I am using a query similar to the one below:

https://api.github.com/search/users?q=repos:%3E12+followers:%3C1000&location:uk+language:python&page=1&per_page=100

Output:

{
  "total_count": 1347162,
  "incomplete_results": false,
  "items": [
    {
      "login": "cyfdecyf",
      "id": 344294,
      "avatar_url": "https://avatars3.githubusercontent.com/u/344294?v=4",
      "gravatar_id": "",
      "url": "https://api.github.com/users/cyfdecyf",
      "html_url": "https://github.com/cyfdecyf",
      "followers_url": "https://api.github.com/users/cyfdecyf/followers",
      "following_url": "https://api.github.com/users/cyfdecyf/following{/other_user}",
      "gists_url": "https://api.github.com/users/cyfdecyf/gists{/gist_id}",
      "starred_url": "https://api.github.com/users/cyfdecyf/starred{/owner}{/repo}",
      "subscriptions_url": "https://api.github.com/users/cyfdecyf/subscriptions",
      "organizations_url": "https://api.github.com/users/cyfdecyf/orgs",
      "repos_url": "https://api.github.com/users/cyfdecyf/repos",
      "events_url": "https://api.github.com/users/cyfdecyf/events{/privacy}",
      "received_events_url": "https://api.github.com/users/cyfdecyf/received_events",
      "type": "User",
      "site_admin": false,
      "score": 1.0
    },
    {
      "login": "robertdavidgraham",
      "id": 3814757,
      "avatar_url": "https://avatars2.githubusercontent.com/u/3814757?v=4",
      "gravatar_id": "",
      "url": "https://api.github.com/users/robertdavidgraham",
      "html_url": "https://github.com/robertdavidgraham",
      "followers_url": "https://api.github.com/users/robertdavidgraham/followers",
      "following_url": "https://api.github.com/users/robertdavidgraham/following{/other_user}",
      "gists_url": "https://api.github.com/users/robertdavidgraham/gists{/gist_id}",
      "starred_url": "https://api.github.com/users/robertdavidgraham/starred{/owner}{/repo}",
      "subscriptions_url": "https://api.github.com/users/robertdavidgraham/subscriptions",
      "organizations_url": "https://api.github.com/users/robertdavidgraham/orgs",
      "repos_url": "https://api.github.com/users/robertdavidgraham/repos",
      "events_url": "https://api.github.com/users/robertdavidgraham/events{/privacy}",
      "received_events_url": "https://api.github.com/users/robertdavidgraham/received_events",
      "type": "User",
      "site_admin": false,
      "score": 1.0
    },

This isn’t giving me what I need except the user’s name. As you can see the user’s followers and follows are also not detailed. 

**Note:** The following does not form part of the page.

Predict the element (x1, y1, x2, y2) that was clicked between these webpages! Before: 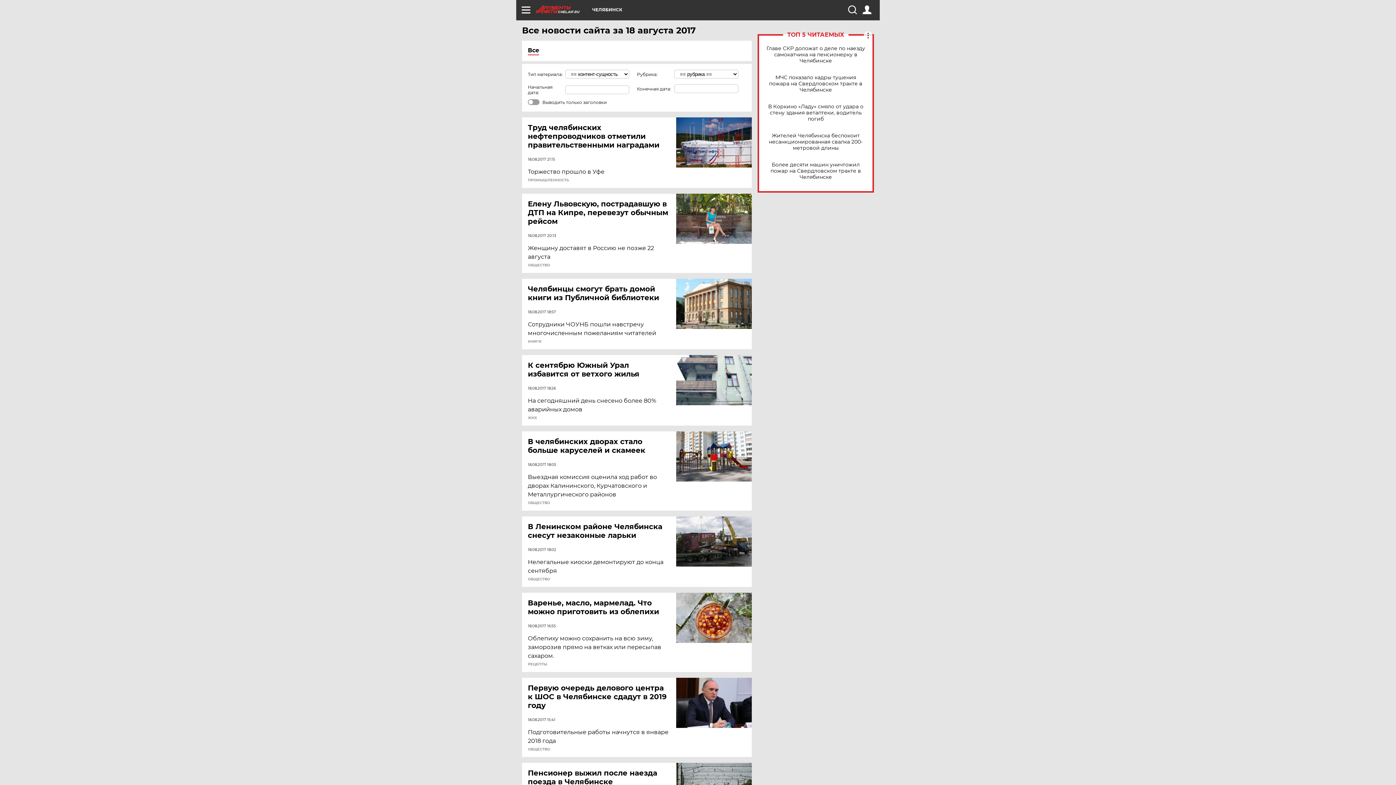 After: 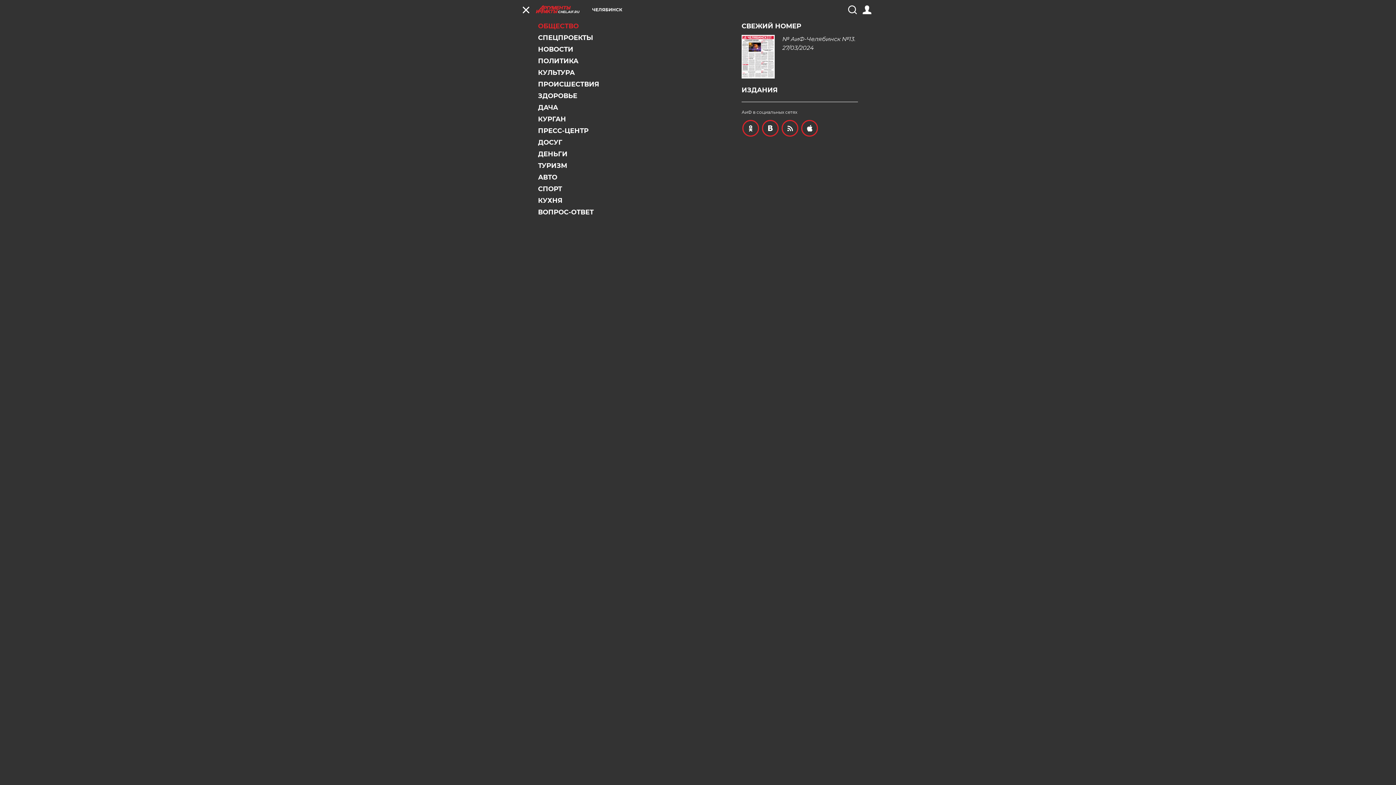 Action: bbox: (521, 5, 530, 14)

I’ve been reading the documentation and looking around but to no avail - eventually I would like to turn this into a data set that has - user name, location, languages used, number of follows, number of followers.

Hope you can help out

There isn’t an easy way to extract the information you want. Also, wholesale scraping of the GitHub userbase is generally considered bad form and may be against the GitHub Terms of Service.

If you’re doing academic research, we generally recommend you use one of the datasets that GitHub has made public. These are made available on platforms where you can query them to your heart’s content and they don’t put a load on GitHub’s servers, potentially impacting other customers.

I hope that helps!

1 Like

Thank you for this information - didn’t have any knowledge of it.